Reckon Ma Nature’s showed me who’s boss,
as she’ll do some time and again,
but she’s never caused me half of the loss
that politicians create with a pen.

*        *        *        *        *        *

* May 16, 2011 – I revisited the Kaweah Brodiaea to discover that they are no longer in bloom. The Elegans are just getting started. With less than 10 days of bloom, no wonder I had so much difficulty finding them.

GUILTY

We play a game we don’t like,
switch hats to become feedlot boys –
get afoot in the corral once the cows
are parted. Clang! Bang! steel
upon steel crowding flesh, fat calves
channeled head to tail as the chute
ratchets another neck for vaccine
guns, ID tags, fly control and
anything else – we see ourselves
as children, the first days jammed
in school, every muscle hard,
eyes wild – some hurt themselves
and we hate it, hate authority
and all the economic rules that say
we must to stay a horseback.

I look into the big pen, pause
to meet anxious faces of mothers
waiting for their first born
to leave the clatter of confinement,
gathered in the early cool before
breakfast, paired sides already pressed,
nurse warm milk. They are forgiving
and some forget quicker than others –
some more sensitive than we. But
we have acquiesced, become a cog
in a corporate machine, guilty
in our own eyes, in the eyes of all
the old cowboys who never packed
fencing pliers or a pipe wrench,
guilty in the eyes of those we feed.

…as if they knew something

OUT OF DOORS

                        Forgive the hymn, friend. Out of doors
                        it doesn’t count as praying.

                                     – Quinton Duval (“One Bright Morning”)

It may be hours before a word escapes
my mouth across the creek, through
half-a-dozen gates latched behind me

like pairs of quail disturbed for a moment –
over snake tracks and caravans of ants
beneath the inquisitive wing of a Red Tail.

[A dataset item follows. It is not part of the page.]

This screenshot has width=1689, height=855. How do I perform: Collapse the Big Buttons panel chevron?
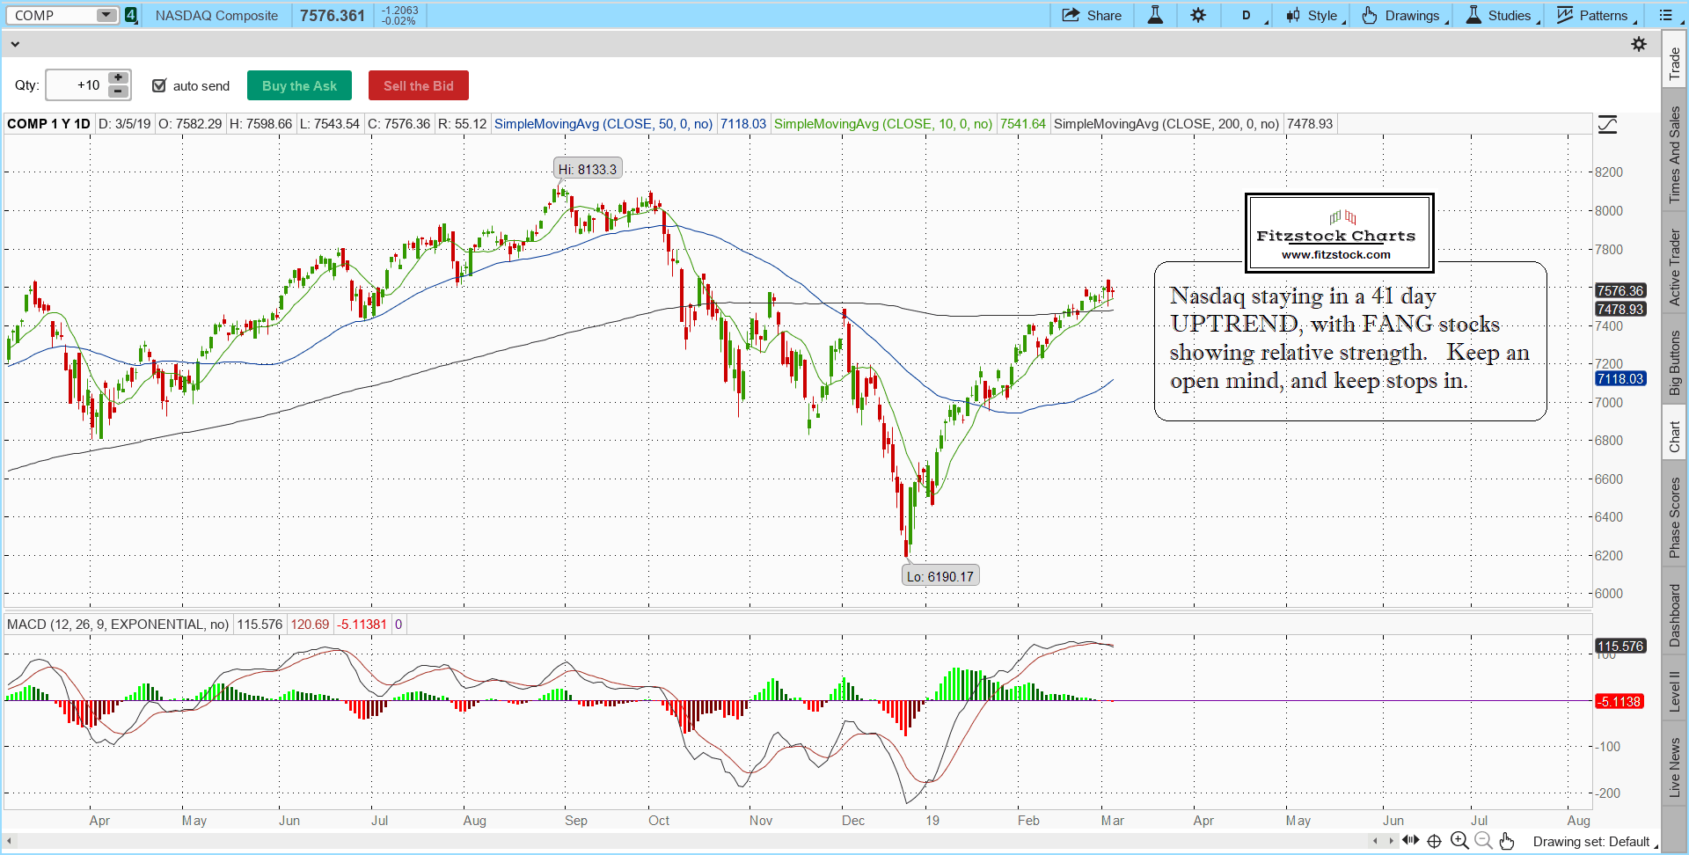pyautogui.click(x=15, y=44)
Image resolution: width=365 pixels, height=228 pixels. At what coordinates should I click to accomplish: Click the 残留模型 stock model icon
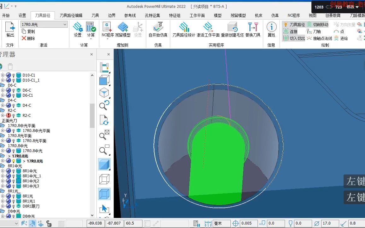coord(123,29)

Suddenly, I hear my voice come from
the outside in, a gravelly phrase added
to conclude the conversation in my head.

I have to laugh at my reply in the same voice
before one of us cuts it short – like making
ugly faces, it could be habit forming,

so addictive that I might forever stay
praying like crazy in the wilderness,
talking to cattle and animals, to twisted

trees, perfect springs, ever-seeping – all
who say lots of things these days, as if they
knew something – and someone’s got to listen.

THIS OLD FLESH

Canyons cut like wrinkles on outdoor hands,
each hiding worlds that overflow with life
adapting, feeding, breeding, pollinating seed

and egg in spring, like elongated cities
steaming where water ran. On the shady
cutbank, Purple Chinese Houses civilize

loose, steep soil left by the D-6 Cat, a dozen
years ago to grade a way up a north slope. Deluxe
accommodations, white and purple crowns shade

one another, competing for the business of bugs.
Pink petals of Mustang Clover stop and draw me
with varied accents towards dark centers, sentries

posted, five yellow pedestals puffed-full
of pollen – the open face of each goddess sprung
from a medusa head. The Brodiaea twines back

upon itself in space, defies the gravity of its mistakes –
this old, well-worn flesh breathes with originality,
wild with creativity, with no end of days in sight.